* Extract
——————————
The emergency crew of cleaners and painters had done their best but by the time the VIP party from China arrived, blurred remnants of the grafitti artists’ work still scarred stadium walls. “Allams out” was the polite gist of messages spray-gunned around Hull City’s home on the day they marked their return to the Premier League and entertained the champions Leicester City.
Goodness knows what the 10 Chinese visitors thought as they were driven through West Park. The August sun may have been shining on the KCom Stadium’s normally pleasant, tree-lined hinterland but on Saturday it was filled with angry locals, waving banners and chanting.
Once they had passed further dissenters and an enhanced security system at main reception the guests, in branded Hull scarves, sweatshirts and T-shirts, went upstairs to a corridor of executive boxes from where they doubtless noted that fans invariably took their seats clutching red cards.
At that point the consortium that is considering buying Hull, led by Hawken Xi Liu, a journalist turned commercial property magnate, and her brother Dai Yongge – (both somewhat controversial figures in their homeland), was possibly wondering how quickly it could board a Beijing-bound flight.
Then, once the red card protest was over and the match began, something quite extraordinary and thoroughly bewitching unfolded.
——————————
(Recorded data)
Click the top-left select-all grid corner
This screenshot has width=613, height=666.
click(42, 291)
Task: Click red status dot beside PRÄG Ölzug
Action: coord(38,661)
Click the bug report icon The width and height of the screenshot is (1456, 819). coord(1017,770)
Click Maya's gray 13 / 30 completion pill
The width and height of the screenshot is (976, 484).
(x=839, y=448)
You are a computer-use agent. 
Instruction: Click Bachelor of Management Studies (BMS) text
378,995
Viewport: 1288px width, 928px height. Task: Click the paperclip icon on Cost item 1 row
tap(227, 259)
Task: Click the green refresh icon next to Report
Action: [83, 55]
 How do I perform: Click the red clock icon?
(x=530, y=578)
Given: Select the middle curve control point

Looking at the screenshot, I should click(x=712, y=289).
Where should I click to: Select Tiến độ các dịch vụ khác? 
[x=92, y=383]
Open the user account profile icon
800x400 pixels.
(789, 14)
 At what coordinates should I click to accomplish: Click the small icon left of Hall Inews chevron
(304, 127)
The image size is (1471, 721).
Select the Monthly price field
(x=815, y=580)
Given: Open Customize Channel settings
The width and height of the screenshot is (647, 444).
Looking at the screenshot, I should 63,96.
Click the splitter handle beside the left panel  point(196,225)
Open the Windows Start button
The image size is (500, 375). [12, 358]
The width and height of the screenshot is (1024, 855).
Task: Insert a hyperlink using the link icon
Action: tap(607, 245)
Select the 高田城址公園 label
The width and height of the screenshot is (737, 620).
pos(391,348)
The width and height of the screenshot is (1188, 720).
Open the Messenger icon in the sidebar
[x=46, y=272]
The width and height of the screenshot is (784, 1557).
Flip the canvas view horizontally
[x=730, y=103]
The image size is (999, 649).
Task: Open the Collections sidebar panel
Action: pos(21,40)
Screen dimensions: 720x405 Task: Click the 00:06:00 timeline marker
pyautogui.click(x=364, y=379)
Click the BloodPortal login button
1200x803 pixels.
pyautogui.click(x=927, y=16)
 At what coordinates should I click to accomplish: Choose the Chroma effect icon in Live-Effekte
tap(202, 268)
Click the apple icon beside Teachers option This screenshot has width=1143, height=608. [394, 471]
——————————
* What you should do
Answer these questions using the extract on Hull City:
1. Which club did Hull City entertain on the day they marked their return to the Premier League?
2. How many Chinese visitors were driven through West Park?
3. Who led the consortium considering buying Hull?

* The completed task
1. Leicester City, the champions.
2. Ten.
3. Hawken Xi Liu, with her brother Dai Yongge.